Dentists are now well-positioned to use the results of oral microbioinformatics to prevent and initiate earlier treatment for oral health diseases. Instead of fighting against already present symptoms, dental specialists can use the results of a patient’s oral microbiome to reverse, prevent, or slow down periodontitis and gingivitis diseases, allowing older patients a fighting chance at restorative measures instead of major extractions. The prosthodontic, periodontal, and oral surgery possibilities for successful cosmetic and restorative work, including implants, implanted dentures, crowns, bridges, and bone and tissue grafts, will significantly increase the likelihood of positive oral health outcomes due to decreased probability of bone and tissue loss with personalized treatment planning and care.
With the realm of bioinformatics expanding, the application of oral microbiomics does not have to stop at dental medicine. It is likely that these techniques will eventually be incorporated into personalised healthcare and help healthcare practitioners to inform early diagnostics and treatment decisions. As a deeper understanding of the connections between the oral microbiome and systemic disease emerges, dentists will become integral members of the healthcare team and facilitate preventative and personalized oral health care. Dentists can promote early diagnosis by collecting oral swabs from patients and having them sent for taxonomic breakdown in labs, and then studying the results to determine if early disease preventative treatments are necessary for patients’ oral health.

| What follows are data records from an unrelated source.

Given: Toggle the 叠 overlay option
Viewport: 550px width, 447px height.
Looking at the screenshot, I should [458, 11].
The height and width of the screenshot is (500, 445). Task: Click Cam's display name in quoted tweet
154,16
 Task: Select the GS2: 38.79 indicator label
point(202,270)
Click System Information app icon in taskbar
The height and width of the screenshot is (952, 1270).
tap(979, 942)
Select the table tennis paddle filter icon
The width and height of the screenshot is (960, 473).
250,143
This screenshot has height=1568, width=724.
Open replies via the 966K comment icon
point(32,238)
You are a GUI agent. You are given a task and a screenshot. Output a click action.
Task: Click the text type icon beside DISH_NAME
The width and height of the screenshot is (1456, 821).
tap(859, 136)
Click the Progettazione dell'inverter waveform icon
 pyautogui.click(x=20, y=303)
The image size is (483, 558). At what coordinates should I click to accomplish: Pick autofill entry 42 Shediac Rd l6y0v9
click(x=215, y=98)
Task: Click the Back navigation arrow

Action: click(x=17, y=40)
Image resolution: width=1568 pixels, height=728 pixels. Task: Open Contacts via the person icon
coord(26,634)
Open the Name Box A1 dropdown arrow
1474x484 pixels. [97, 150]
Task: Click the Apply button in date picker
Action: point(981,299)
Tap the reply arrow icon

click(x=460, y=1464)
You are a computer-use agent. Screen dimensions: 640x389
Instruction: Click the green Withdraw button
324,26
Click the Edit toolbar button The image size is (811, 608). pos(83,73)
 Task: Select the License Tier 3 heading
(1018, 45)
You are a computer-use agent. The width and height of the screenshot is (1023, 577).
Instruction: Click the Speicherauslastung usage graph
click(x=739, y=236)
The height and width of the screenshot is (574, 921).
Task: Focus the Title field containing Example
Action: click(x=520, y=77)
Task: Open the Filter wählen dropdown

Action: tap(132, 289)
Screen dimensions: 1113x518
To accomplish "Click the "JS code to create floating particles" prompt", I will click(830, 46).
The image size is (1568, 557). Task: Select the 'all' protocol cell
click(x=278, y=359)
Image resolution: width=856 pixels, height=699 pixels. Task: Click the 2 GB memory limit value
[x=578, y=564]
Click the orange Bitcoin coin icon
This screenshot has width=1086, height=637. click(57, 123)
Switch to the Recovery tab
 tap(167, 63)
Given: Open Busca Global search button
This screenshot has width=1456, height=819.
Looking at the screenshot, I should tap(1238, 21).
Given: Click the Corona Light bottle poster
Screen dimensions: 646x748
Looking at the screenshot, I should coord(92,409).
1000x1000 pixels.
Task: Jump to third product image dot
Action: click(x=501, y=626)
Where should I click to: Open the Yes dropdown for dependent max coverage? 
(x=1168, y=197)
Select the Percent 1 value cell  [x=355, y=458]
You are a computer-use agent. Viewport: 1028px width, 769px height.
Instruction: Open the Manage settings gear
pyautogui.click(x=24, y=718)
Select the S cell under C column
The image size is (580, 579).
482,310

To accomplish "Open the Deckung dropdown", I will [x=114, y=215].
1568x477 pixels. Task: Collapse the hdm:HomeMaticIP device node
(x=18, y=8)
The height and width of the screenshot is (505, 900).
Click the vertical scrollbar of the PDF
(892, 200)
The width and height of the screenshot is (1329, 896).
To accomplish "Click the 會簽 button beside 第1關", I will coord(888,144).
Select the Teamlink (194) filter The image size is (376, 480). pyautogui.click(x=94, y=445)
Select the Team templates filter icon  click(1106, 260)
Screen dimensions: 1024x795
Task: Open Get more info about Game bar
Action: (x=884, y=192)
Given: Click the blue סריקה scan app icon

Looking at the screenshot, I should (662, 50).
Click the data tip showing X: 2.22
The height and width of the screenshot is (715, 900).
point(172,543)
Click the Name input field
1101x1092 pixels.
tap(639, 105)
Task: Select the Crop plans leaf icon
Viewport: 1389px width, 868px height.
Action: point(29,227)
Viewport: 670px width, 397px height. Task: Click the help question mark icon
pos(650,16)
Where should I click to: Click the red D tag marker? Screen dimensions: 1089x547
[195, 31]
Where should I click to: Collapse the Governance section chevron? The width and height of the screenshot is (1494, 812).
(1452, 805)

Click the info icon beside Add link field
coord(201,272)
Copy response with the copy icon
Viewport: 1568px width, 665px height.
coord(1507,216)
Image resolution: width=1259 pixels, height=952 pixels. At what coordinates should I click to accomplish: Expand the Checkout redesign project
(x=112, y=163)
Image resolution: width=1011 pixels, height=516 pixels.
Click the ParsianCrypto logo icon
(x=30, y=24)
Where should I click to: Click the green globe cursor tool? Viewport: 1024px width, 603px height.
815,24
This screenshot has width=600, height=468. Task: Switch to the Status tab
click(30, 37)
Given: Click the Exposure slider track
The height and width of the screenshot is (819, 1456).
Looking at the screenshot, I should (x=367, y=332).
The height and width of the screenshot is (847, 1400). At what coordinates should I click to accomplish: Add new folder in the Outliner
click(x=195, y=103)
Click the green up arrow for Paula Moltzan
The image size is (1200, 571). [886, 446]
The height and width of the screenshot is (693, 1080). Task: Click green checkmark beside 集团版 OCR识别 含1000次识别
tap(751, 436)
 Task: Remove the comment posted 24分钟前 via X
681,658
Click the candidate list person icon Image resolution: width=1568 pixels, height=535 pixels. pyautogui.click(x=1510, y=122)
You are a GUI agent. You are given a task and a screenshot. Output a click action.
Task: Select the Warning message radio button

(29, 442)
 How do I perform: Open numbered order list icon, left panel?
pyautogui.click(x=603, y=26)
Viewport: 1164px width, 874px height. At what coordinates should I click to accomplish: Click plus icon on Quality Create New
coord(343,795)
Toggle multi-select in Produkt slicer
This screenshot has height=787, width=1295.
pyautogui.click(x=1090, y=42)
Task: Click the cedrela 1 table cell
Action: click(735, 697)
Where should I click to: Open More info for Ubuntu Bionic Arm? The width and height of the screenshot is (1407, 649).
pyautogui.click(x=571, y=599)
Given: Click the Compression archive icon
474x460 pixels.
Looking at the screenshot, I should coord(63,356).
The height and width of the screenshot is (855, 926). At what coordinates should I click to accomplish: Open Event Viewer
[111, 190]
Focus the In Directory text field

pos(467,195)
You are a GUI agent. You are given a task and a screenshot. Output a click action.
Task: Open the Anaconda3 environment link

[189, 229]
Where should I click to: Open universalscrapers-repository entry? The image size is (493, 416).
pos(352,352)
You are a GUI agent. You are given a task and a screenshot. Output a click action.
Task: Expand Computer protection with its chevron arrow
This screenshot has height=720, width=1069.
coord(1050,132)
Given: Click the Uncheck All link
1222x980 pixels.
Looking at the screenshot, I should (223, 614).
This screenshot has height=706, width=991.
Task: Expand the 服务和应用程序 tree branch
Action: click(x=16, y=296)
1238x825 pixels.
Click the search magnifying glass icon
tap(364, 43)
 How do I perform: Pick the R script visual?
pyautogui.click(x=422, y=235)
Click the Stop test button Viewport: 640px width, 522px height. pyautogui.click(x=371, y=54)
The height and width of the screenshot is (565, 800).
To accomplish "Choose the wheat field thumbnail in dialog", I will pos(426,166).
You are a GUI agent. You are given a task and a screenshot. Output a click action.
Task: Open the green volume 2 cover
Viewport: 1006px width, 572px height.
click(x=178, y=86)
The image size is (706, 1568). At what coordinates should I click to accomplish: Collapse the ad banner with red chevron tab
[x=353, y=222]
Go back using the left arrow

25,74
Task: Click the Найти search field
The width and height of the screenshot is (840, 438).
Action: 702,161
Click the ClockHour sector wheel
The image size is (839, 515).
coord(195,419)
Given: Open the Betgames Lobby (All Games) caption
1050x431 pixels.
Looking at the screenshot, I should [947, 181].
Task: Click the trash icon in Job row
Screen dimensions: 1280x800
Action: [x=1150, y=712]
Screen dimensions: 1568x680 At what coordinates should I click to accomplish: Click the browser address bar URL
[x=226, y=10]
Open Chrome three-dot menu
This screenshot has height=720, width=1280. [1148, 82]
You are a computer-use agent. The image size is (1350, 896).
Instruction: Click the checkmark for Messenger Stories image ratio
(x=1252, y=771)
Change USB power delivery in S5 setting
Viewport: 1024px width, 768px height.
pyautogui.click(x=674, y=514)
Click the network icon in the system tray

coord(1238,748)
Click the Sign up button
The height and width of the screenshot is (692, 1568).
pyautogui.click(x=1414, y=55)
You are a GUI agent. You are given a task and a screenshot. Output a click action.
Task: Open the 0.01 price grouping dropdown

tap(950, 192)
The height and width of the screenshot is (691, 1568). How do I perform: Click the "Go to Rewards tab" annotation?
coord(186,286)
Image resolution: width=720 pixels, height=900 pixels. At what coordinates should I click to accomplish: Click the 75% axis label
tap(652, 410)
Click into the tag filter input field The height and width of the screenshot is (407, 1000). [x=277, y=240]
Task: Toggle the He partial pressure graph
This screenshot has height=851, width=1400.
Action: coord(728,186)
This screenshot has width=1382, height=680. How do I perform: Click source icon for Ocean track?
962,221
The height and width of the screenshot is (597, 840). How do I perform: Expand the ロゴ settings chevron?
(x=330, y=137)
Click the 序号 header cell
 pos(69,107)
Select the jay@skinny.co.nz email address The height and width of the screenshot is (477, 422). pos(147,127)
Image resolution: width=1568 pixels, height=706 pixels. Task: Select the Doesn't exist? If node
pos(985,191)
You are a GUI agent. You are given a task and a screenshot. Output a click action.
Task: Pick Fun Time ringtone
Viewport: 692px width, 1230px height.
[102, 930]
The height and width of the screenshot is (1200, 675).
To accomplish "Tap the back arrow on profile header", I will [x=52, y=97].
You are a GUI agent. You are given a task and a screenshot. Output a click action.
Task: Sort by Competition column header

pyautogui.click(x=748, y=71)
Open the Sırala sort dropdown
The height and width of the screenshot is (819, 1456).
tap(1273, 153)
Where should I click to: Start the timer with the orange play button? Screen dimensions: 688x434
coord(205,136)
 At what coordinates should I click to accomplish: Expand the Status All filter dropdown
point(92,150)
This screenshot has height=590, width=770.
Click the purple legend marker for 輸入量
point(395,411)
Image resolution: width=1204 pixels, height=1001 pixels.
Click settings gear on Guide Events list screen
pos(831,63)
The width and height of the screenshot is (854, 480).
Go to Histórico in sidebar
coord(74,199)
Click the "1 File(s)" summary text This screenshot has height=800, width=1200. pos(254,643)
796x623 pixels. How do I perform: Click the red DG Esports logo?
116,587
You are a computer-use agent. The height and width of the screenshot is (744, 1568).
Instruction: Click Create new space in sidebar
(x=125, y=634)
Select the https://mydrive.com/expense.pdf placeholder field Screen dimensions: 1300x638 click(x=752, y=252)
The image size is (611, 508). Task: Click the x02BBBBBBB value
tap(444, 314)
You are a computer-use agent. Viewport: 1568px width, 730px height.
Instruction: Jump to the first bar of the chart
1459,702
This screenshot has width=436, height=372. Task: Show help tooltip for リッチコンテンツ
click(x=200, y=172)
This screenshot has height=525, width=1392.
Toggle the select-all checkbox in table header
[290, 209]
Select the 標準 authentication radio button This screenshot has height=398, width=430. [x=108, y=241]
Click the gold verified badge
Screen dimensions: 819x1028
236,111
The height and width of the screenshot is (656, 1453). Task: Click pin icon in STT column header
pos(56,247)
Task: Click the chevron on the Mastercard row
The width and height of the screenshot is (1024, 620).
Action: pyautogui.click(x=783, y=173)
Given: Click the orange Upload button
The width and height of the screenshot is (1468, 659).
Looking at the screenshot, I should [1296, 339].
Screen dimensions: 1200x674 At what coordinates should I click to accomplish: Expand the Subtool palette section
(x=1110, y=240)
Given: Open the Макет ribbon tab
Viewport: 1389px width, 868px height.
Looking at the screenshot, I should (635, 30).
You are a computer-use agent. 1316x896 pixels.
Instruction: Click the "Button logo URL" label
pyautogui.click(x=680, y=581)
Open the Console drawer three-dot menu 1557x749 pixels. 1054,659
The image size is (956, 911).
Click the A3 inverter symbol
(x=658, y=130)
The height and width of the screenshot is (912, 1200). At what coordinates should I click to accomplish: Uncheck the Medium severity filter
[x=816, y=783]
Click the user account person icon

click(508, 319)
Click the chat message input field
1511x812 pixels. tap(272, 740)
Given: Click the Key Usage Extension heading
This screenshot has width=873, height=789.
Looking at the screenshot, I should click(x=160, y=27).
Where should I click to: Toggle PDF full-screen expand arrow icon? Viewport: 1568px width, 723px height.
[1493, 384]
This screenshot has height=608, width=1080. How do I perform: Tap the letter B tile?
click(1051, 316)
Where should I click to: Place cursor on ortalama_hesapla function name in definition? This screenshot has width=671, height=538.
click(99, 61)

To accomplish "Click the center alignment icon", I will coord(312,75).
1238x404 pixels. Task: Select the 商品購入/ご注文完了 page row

Dentists can flag patients whose oral microbiome predicts more systemic health issues and work with primary caregivers to mitigate potential disease development in the future. Additionally, nurses, surgeons, and pharmacists can use bacterial taxonomic information from relevant microbiome studies to better assess individual patients, as opposed to treating every patient as if they were identical clones. Through this type of predictive screening and personalized medicine, dentists can collaborate with healthcare providers across many disciplines to improve diagnostics, treatments, and prognosis for patients, all while reducing healthcare costs.